▶ [Problem requirements] Lines from the opening of the material through the line containing "Image resolution: width=641" must be duplicated word for word. Pictures are not.
Supplied material: Begin
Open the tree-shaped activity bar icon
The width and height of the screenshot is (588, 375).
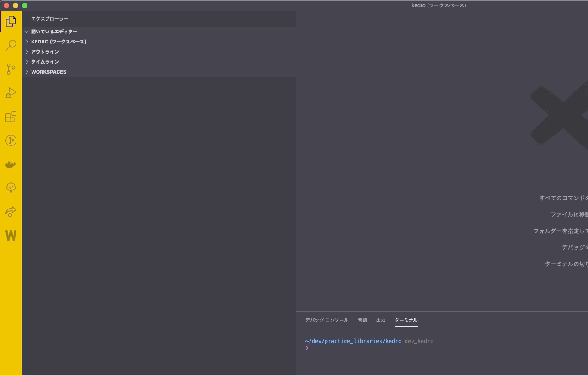click(x=11, y=188)
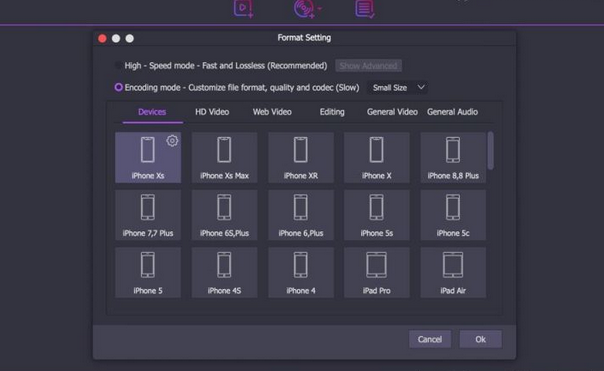Screen dimensions: 604x371
Task: Open the task list icon in toolbar
Action: point(365,8)
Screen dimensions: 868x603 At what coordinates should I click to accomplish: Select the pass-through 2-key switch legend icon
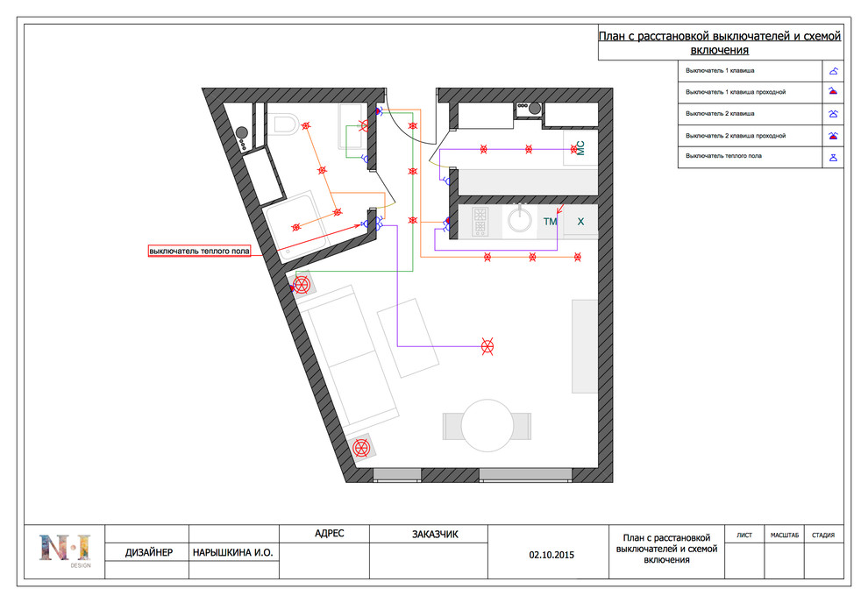point(834,136)
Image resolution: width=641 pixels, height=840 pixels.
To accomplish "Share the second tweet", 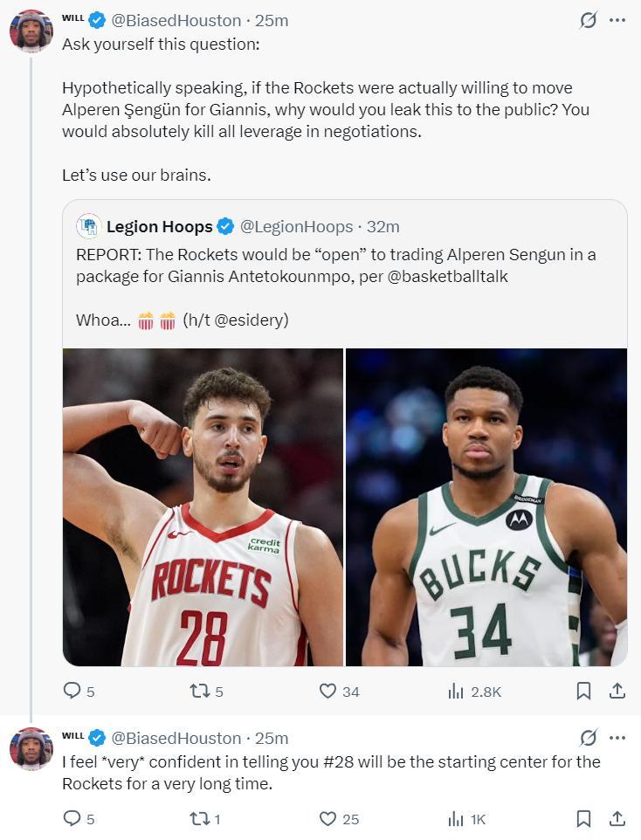I will coord(617,818).
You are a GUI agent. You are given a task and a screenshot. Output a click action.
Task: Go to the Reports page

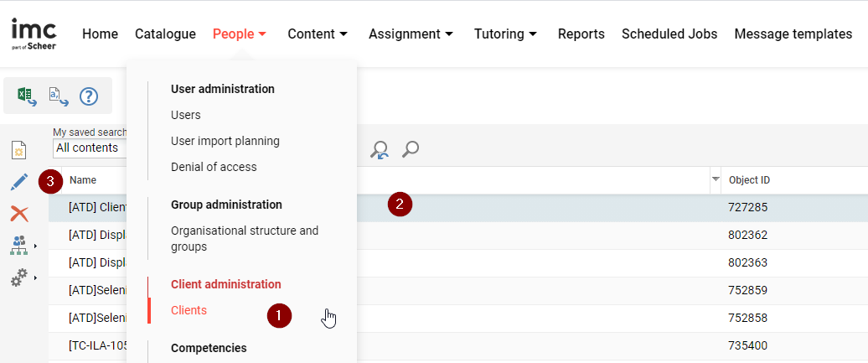point(581,34)
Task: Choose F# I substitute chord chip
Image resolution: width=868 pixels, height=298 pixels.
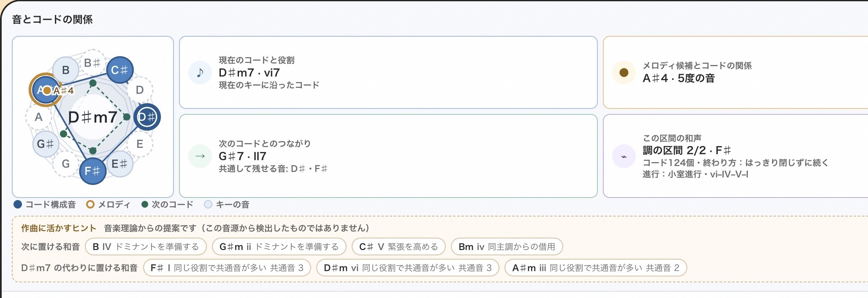Action: click(227, 268)
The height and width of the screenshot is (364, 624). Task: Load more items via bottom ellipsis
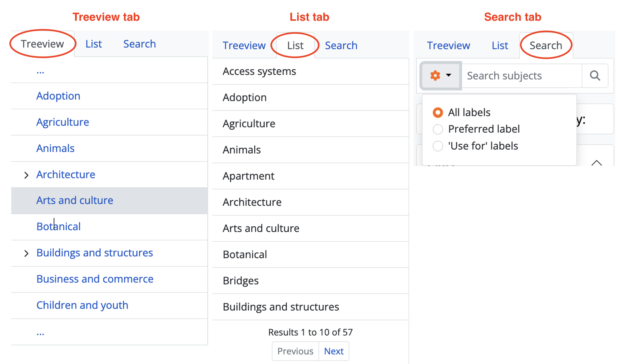(x=40, y=333)
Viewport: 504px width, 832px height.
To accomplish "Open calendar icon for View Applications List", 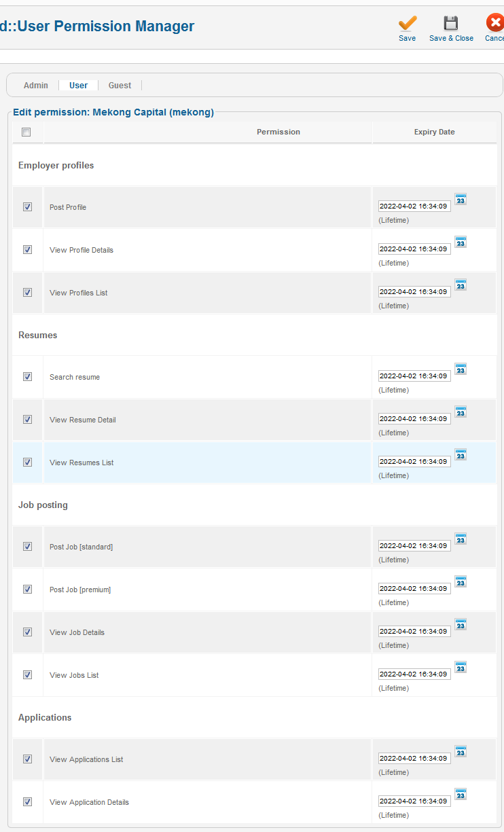I will [461, 752].
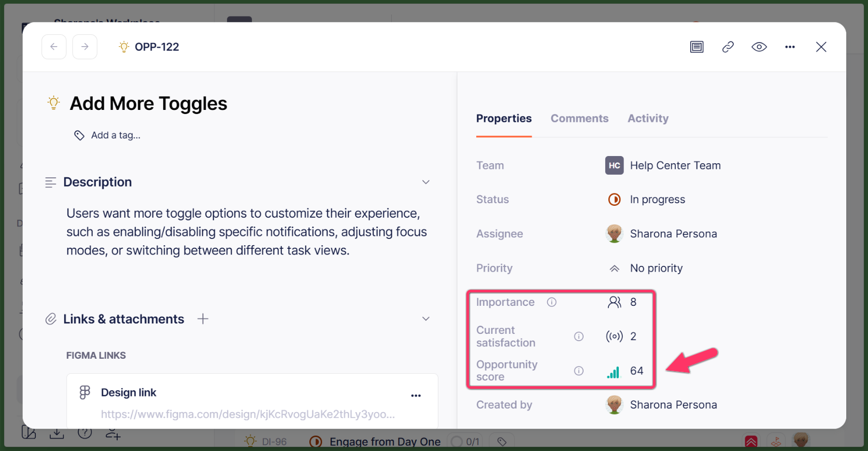Close the OPP-122 dialog

(x=821, y=47)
Supplied material: End
▶ [Completed exercise]
Open the tree-shaped activity bar icon
The width and height of the screenshot is (588, 375).
click(x=11, y=188)
Screen dimensions: 604x371
Task: Open the task list icon in toolbar
Action: point(365,8)
Screen dimensions: 868x603 At what coordinates should I click to accomplish: Select the pass-through 2-key switch legend icon
point(834,136)
Image resolution: width=641 pixels, height=840 pixels.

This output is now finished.